I am a Machine Learning consultant and Data Scientist, specialising in Algorithmic Transparency and Explainable AI.

As part of QuantumBlack, I am helping organisations worldwide to tackle some of their toughest problems with the power of data and advanced analytics. I am trusted to design, implement, and deploy innovative Machine Learning systems that support – in a safe and open way – decision makers from CEOs to nurses alike.

My background is in Computer and Information Engineering. I come from a rural school in a post-Soviet country, where in early 00s power outages were getting in the way of learning coding and sub-zero indoor temperatures caused the ink in pens to freeze. From this position, I feel very privileged to be representing in this prestigious award all those dreamers in science and technology who had to break down language, geopolitical, socio-economic, gender and other identity barriers.

I never could have imagined that my strive for academic excellence would bring me this far along my dreams. While studying towards the Bachelors’ degree, I earned the title of “IT/Computer Science Undergraduate of the Year” in a UK nationwide competition. My alma-mater is Warwick, where I have won numerous accolades for “Outstanding Academic Performance”, as well as my involvement in frontline student initiatives, such as Green Gown Award for building one of the world’s largest DIY wind turbines on a university campus, or setting up a Machine Learning bootcamp for fellow students in our Australian partner university.

It was during research for my Ph.D in Applied Machine Learning that I began to appreciate the real-world impact that advanced analytics can have. I collaborated with the local NHS trust and a medical school in Oxford, deploying Machine Learning to assist doctors with clinical decision making, harnessing biomedical data to highlight which treatments would be most effective. This grew into a variety of applications, from modelling how likely kidney transplants were to be accepted or rejected, to prediction models for a patient’s risk of developing diabetes over ten years.

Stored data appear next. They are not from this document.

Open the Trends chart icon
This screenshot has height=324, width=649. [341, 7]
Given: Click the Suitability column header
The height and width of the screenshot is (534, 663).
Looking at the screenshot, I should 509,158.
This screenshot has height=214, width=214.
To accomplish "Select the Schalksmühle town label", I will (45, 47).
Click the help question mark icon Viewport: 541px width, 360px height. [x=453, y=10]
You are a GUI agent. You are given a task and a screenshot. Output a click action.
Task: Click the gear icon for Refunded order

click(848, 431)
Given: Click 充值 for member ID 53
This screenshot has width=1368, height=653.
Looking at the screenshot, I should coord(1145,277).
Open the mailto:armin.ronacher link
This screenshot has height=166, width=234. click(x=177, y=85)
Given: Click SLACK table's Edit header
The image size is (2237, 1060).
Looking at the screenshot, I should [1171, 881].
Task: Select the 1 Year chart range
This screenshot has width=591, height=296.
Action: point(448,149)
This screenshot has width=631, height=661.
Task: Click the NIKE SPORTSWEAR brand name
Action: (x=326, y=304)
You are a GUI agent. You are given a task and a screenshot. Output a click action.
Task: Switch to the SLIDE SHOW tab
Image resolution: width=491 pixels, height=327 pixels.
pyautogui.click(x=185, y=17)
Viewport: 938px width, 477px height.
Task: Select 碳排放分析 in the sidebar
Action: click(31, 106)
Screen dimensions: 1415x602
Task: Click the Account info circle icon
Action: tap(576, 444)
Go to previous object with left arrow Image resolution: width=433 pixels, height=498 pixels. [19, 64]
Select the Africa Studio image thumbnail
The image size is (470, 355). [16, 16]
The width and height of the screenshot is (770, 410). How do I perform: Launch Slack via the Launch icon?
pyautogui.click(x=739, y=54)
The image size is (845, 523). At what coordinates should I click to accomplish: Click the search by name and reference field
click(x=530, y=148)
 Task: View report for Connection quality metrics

In 2016 I won McKinsey’s Next Generation Women Leaders award and founded an outreach initiative that aimed to inspire and enable rural schoolchildren to learn programming. Ever since, I view myself proudly as a teacher. I teach computers and humans to learn complex patters from simple observations and data. My personal dream is to empower talented underrepresented youth from developing world to become the future IT-professionals that would shape a more open, accessible, and creative technology sector.